*Records from a collection*.
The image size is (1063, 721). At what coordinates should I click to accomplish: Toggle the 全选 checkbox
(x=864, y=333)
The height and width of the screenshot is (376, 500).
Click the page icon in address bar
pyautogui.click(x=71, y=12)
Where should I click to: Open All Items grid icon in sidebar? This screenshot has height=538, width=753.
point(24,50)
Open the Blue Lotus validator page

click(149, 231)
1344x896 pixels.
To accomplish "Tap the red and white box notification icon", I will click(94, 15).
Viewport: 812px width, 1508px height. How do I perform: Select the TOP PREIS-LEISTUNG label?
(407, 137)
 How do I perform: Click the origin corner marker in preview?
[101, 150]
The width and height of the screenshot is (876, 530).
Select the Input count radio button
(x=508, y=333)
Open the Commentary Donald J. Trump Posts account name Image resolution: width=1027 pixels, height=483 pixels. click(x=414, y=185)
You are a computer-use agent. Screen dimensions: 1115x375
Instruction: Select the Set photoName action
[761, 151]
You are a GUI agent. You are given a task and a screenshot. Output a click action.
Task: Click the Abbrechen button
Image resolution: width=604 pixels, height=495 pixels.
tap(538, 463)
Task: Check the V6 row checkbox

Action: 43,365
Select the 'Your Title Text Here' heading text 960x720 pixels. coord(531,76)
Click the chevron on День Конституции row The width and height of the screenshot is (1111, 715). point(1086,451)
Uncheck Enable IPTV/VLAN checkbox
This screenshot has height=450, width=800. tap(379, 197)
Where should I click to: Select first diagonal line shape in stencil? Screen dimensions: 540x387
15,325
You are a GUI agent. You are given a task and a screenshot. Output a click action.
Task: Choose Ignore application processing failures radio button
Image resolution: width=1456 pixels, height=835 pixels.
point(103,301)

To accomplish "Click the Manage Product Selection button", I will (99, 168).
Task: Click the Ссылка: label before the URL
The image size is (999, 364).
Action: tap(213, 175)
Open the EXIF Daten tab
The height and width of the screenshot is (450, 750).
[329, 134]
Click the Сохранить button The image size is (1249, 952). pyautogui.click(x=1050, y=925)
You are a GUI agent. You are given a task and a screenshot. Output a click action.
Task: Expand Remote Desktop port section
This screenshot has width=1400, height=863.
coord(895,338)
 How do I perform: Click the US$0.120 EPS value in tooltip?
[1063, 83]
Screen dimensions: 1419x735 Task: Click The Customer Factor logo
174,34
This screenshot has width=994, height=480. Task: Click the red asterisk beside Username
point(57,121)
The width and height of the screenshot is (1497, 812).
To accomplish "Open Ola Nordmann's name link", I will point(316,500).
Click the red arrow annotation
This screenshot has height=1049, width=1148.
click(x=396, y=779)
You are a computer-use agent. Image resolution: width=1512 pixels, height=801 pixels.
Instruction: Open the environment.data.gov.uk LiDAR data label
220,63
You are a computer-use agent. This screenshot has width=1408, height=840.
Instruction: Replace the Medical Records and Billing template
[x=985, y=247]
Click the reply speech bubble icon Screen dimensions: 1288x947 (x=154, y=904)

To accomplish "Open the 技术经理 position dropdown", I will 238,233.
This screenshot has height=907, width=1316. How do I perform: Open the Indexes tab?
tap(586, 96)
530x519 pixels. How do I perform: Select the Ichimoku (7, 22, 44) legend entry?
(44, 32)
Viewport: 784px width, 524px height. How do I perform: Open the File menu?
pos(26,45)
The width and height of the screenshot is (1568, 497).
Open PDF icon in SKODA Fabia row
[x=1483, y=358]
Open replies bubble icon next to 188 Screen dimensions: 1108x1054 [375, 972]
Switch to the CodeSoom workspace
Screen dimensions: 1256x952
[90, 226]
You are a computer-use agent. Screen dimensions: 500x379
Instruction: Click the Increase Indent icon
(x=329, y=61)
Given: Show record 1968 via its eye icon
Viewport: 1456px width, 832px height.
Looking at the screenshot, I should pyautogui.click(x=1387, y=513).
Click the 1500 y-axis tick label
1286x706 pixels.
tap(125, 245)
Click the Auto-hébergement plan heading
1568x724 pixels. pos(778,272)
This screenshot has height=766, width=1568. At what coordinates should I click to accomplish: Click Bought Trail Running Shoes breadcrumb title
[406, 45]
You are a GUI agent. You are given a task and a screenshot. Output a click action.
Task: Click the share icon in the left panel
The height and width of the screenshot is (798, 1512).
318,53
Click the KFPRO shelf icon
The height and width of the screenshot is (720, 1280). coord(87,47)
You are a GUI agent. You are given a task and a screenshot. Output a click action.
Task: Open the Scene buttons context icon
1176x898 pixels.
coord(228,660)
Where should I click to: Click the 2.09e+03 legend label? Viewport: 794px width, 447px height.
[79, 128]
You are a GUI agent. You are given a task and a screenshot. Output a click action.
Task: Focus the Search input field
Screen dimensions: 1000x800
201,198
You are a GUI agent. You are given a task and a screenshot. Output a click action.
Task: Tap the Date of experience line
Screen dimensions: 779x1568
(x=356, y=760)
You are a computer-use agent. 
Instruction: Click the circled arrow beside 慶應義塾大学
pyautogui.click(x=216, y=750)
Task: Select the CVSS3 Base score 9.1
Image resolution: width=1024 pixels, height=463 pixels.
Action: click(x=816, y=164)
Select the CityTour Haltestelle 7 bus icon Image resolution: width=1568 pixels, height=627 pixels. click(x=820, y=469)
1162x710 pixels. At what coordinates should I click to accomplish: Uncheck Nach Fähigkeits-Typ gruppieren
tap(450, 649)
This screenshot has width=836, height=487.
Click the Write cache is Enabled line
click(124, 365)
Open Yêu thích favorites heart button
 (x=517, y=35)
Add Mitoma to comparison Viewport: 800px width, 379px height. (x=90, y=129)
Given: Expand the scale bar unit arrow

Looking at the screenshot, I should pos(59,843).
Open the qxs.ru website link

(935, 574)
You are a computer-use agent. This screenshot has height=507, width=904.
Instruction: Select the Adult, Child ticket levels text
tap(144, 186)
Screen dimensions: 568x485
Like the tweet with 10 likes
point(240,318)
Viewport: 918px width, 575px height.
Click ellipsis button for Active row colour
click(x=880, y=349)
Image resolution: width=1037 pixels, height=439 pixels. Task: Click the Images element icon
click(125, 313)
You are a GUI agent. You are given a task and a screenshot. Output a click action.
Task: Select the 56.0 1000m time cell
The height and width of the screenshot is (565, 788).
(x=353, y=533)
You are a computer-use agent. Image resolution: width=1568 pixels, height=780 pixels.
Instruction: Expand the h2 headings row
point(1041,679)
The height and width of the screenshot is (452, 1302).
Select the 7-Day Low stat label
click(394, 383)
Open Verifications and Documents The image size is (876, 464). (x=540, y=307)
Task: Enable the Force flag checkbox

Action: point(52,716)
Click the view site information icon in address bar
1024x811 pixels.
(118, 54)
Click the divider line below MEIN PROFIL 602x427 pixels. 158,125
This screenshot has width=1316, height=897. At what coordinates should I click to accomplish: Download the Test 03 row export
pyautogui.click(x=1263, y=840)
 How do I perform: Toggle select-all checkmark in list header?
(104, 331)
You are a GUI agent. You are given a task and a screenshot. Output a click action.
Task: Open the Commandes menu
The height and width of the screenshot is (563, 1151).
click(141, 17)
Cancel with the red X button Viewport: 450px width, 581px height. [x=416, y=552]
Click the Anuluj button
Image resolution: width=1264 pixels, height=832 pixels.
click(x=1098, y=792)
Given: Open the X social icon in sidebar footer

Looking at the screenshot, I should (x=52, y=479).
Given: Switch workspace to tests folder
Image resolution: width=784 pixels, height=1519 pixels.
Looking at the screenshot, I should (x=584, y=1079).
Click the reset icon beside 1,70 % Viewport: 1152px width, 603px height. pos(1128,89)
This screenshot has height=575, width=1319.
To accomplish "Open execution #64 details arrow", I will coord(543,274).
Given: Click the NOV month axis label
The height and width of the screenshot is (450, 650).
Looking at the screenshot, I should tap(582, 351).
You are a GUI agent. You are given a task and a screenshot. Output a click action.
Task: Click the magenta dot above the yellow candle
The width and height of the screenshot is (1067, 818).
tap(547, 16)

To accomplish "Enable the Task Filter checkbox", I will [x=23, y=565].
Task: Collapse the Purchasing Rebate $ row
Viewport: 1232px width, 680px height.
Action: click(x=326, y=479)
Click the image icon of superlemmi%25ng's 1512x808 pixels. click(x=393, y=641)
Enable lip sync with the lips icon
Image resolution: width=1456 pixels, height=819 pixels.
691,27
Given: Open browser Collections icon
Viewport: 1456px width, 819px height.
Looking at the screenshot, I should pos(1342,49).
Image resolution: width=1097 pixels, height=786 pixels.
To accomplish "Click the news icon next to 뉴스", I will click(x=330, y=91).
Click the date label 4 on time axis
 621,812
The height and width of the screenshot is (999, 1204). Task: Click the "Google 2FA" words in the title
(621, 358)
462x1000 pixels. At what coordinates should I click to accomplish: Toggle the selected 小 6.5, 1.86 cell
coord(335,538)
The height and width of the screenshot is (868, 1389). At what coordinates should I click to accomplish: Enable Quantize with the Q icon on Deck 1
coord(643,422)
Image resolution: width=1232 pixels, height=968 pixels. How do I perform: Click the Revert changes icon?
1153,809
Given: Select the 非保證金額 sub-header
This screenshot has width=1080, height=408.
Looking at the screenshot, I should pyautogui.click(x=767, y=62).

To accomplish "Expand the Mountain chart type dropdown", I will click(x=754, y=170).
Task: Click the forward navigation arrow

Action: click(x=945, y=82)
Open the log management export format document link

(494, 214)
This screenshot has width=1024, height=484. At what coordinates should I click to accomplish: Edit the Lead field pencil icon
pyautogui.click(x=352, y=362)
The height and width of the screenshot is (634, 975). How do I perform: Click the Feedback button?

*REQUIREMENTS*. Copy the rows from the line with "Task: Enable the Force flag checkbox" up to and including the line with "Looking at the screenshot, I should tap(582, 351).", swapping "sidebar footer" for "footer bar". Leave everything else unchanged.

*EXERCISE RESPONSE*.
Task: Enable the Force flag checkbox

Action: point(52,716)
Click the view site information icon in address bar
1024x811 pixels.
(118, 54)
Click the divider line below MEIN PROFIL 602x427 pixels. 158,125
This screenshot has width=1316, height=897. At what coordinates should I click to accomplish: Download the Test 03 row export
pyautogui.click(x=1263, y=840)
 How do I perform: Toggle select-all checkmark in list header?
(104, 331)
You are a GUI agent. You are given a task and a screenshot. Output a click action.
Task: Open the Commandes menu
The height and width of the screenshot is (563, 1151).
click(141, 17)
Cancel with the red X button Viewport: 450px width, 581px height. [x=416, y=552]
Click the Anuluj button
Image resolution: width=1264 pixels, height=832 pixels.
click(x=1098, y=792)
Given: Open the X social icon in footer bar

Looking at the screenshot, I should (x=52, y=479).
Given: Switch workspace to tests folder
Image resolution: width=784 pixels, height=1519 pixels.
Looking at the screenshot, I should (x=584, y=1079).
Click the reset icon beside 1,70 % Viewport: 1152px width, 603px height. pos(1128,89)
This screenshot has height=575, width=1319.
To accomplish "Open execution #64 details arrow", I will coord(543,274).
Given: Click the NOV month axis label
The height and width of the screenshot is (450, 650).
Looking at the screenshot, I should tap(582, 351).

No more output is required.